## [Records from a data collection]
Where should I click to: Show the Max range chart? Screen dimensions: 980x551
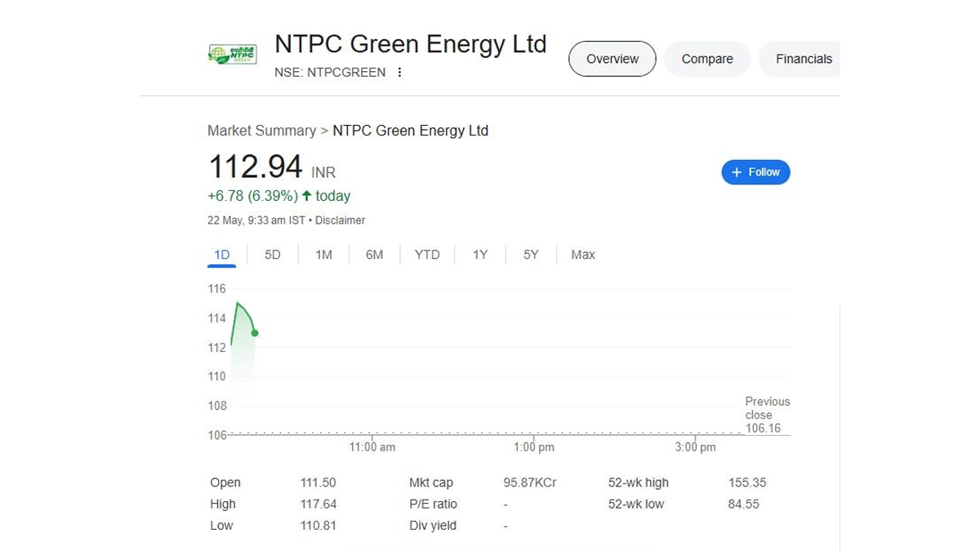coord(582,255)
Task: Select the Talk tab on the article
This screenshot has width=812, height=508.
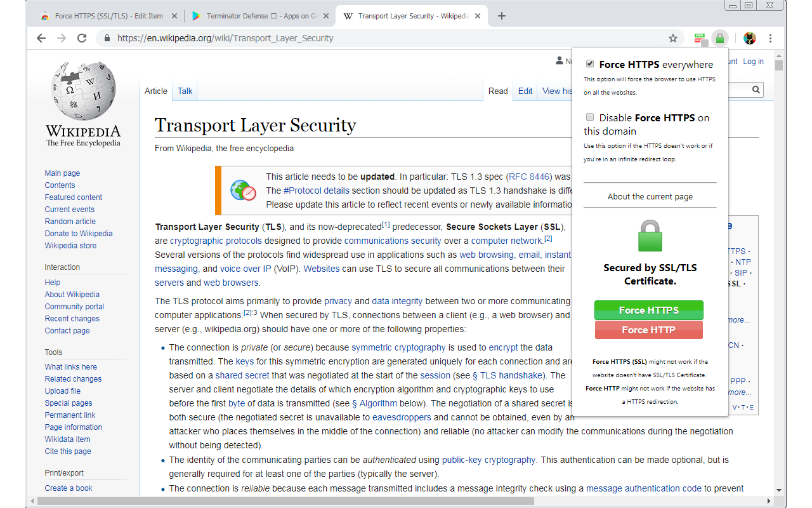Action: tap(184, 91)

## [Problem requirements]
A word-for-word copy is needed of the lines from the line holding "Task: Select the Talk tab on the article" through the end of the records, both included, excluding every picture.

## [Solution to the problem]
Task: Select the Talk tab on the article
This screenshot has width=812, height=508.
Action: tap(184, 91)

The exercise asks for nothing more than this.